Durham, N.C.
July 20 — Throughout North Carolina, from urban to rural areas, the anti-racist uprising continues, most prominently with concurrent anti-jail demonstrations in four counties — Forsyth, Durham, Wake, Mecklenburg — on Friday, July 17.
Last week the anti-police campaign, #DefundAvlPD, in Buncombe County won a city-level reparations commitment. But it continues to push, demanding defunding to stop the ongoing white supremacist violence as well as make efforts to repair it. Multiple banner drops the week of July 13 as part of the #Justice4Jerry campaign sought justice for Jerry Williams, who Asheville police shot and killed in 2016.
Following the in-custody murder of John Neville in Forsyth County jail earlier this year, organizers formed a community bond fund, staged solidarity actions by first responders with Black firefighters organizing against racism, and supported the NC BORN 7-day Governor’s Mansion action in Raleigh, the capital. Now Triad Abolition Project is in the fifth day of an encampment on the steps of the Forsyth County Jail demanding justice for John Neville.
In Alamance County there have been increasingly large anti-police and anti-white supremacy mobilizations against a Confederate monument erected on the steps of the historical courthouse in Graham. That’s where in 1870 the Ku Klux Klan lynched Wyatt Outlaw, the first Black elected official in Graham.
The monument has been guarded in equal parts by the Southern Poverty Law Center-designated hate group ACTBAC (Alamance County Take Back Alamance County); the Graham Police Department, an inter-agency tactical unit based in nearby Burlington, the largest city in the county; Elon University Police, the private police force of the second largest private employer in the county; and the Alamance County Sheriff’s Department, which was under investigation for racial violence by the Department of Justice until the Trump administration suspended the investigation.
The county, town and university have faced increasing calls against policing. A massive, predominantly Black demonstration marched on Graham on July 18 in the wake of a successful lawsuit by civil rights organizations against protest bans. The city of Graham has faced renewed investigations into the police killing of Jaquyn Light by statewide journalists.
Down Home NC, a rural organizing formation, has continued to demand that charges be dropped against Bobby Harvey, who was severely beaten by Burlington police last year and placed under arrest on false charges. Harvey was held in the county jail for over 24 hours before receiving medical attention and being transferred to a hospital. At Elon University, a coalition of student organizations, including the Black Student Union and revolutionary workers rights and anti-war student groups, are calling for Elon University Police to be defunded.
Anti-policing education
In Greensboro, the largest city in Guilford County, the Working Class-Homeless Organizing Alliance (WHOA), a group of a multi-left tendencies, and the Socialist Rifle Association hold weekly mutual aid distributions and anti-policing educationals for the city’s large homeless population. WHOA was formed after the police murder of homeless person Marcus Smith in late 2018. BLM GSO, the local #BlackLivesMatter group, has had mass events with Smith’s family nearly every week since May 30.

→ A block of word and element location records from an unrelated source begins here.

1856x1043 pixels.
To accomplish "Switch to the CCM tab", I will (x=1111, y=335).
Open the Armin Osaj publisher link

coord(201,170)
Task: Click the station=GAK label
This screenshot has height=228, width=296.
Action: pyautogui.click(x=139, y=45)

On July 4, a Confederate monument was torn down by demonstrators in the Greensboro cemetery. Police report that their investigations have found no one who saw or has any knowledge of how it was taken down.
In the city of Durham, Can’t Pay Won’t Pay, a rent refusal collective, took over the old police headquarters on Saturday, July 18, until Durham cops made 27 brutal arrests, with some people requiring medical treatment on site. Demonstrators were then moved to the Durham Jail.

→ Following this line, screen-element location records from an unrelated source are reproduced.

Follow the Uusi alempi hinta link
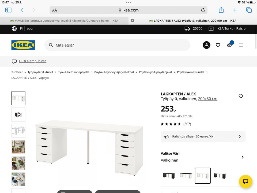Screen dimensions: 257x193 point(33,61)
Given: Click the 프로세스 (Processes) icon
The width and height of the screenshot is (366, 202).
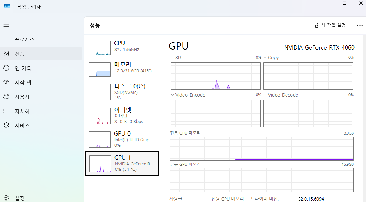Looking at the screenshot, I should click(6, 39).
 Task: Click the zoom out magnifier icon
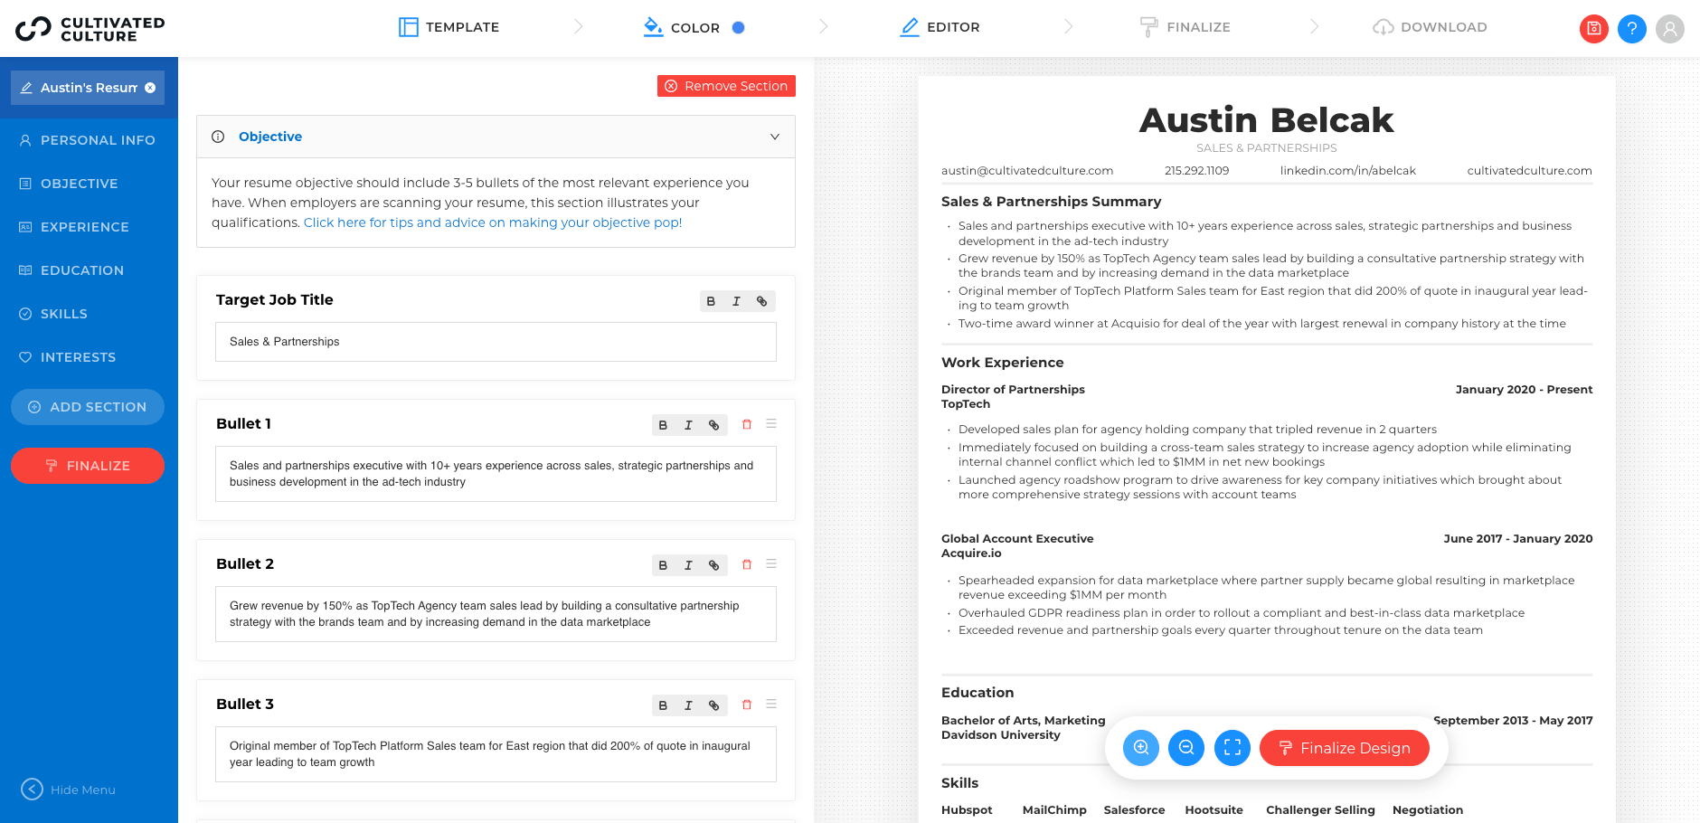pyautogui.click(x=1185, y=748)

The Other America Movement has sustained an encampment outside the new police headquarters — in the heart of East Durham which is historically Black— for just over a month demanding the reversal of recent funding increases to the Durham Police Department.
In Durham County, there have been gatherings at the Durham Jail on Friday every week since March 17 to demand #FreeThemAll, led by the Durham Beyond Policing coalition. This group, which includes Black Youth Project 100 and the United Electrical Workers Local 150, prevented expansion of the Durham Police Department last year.

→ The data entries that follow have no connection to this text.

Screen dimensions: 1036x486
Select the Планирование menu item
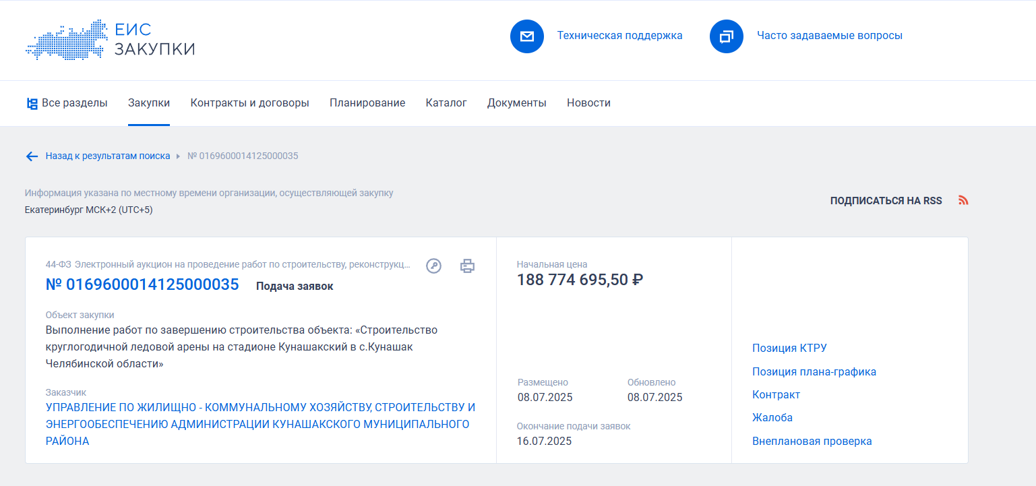click(x=367, y=103)
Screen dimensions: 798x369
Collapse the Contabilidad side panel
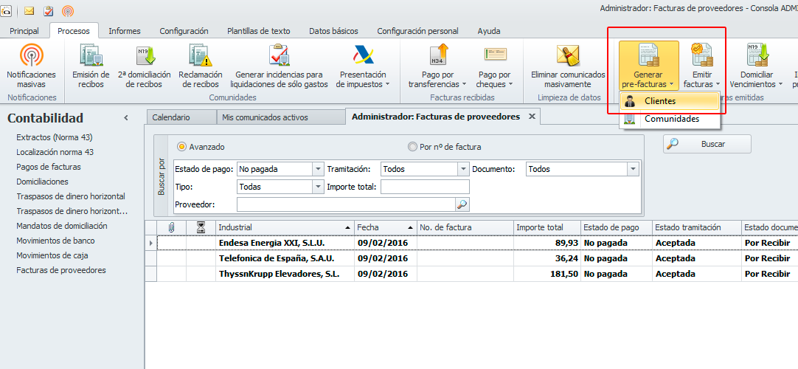(126, 118)
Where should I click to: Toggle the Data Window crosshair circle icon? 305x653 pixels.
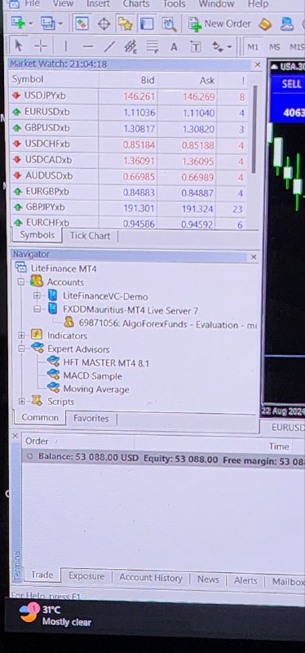pyautogui.click(x=104, y=24)
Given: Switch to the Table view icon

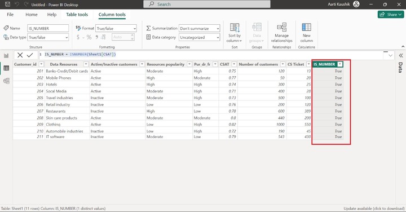Looking at the screenshot, I should click(x=6, y=68).
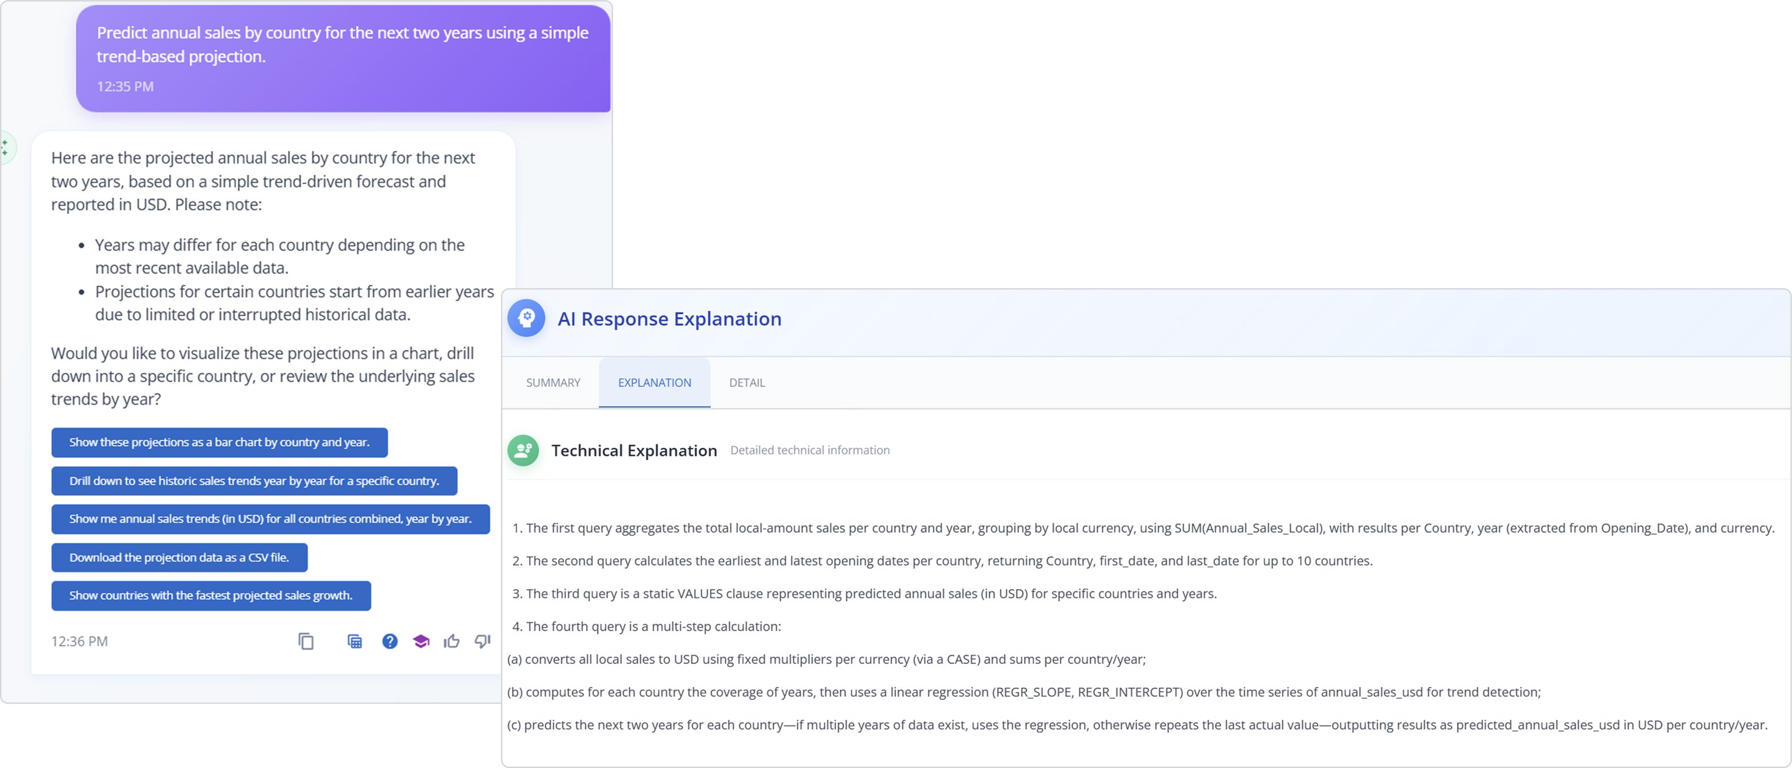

Directly affected families in Wake County have been holding daily solidarity demonstrations with people in solitary confinement in Wake County jails, with a major block party style demonstration on Friday, July 18.
NC BORN, a statewide revolutionary Black socialist organization, has held daily actions in Raleigh for over a month. On July 16 they held a vigil for Kendra Shanice Reid, a student at Winston Salem State University, a Historically Black College/University in the University of North Carolina system whose lynching was covered up by police in 2017. On July 17, they marched on gentrified neighborhoods in Raleigh after an intimidating letter to a Black family living there threatened them for having a #BlackLivesMatter lawn sign.
In Cary, the Wake County Black Student Coalition marched on the Board of Education meeting on Tuesday, July 14, to demand the county discontinue the school resource officer program and held a traffic blockade for several hours.
Charlotte Uprising has maintained a 24-hour presence outside Mecklenburg County Jail since regular demonstrations began in Charlotte on May 29. On July 12, when the public first became aware that Michael Daniel Mangan was killed in the Mecklenburg Jail, demonstrators covered the entrance of the Sheriff’s Office with red paint.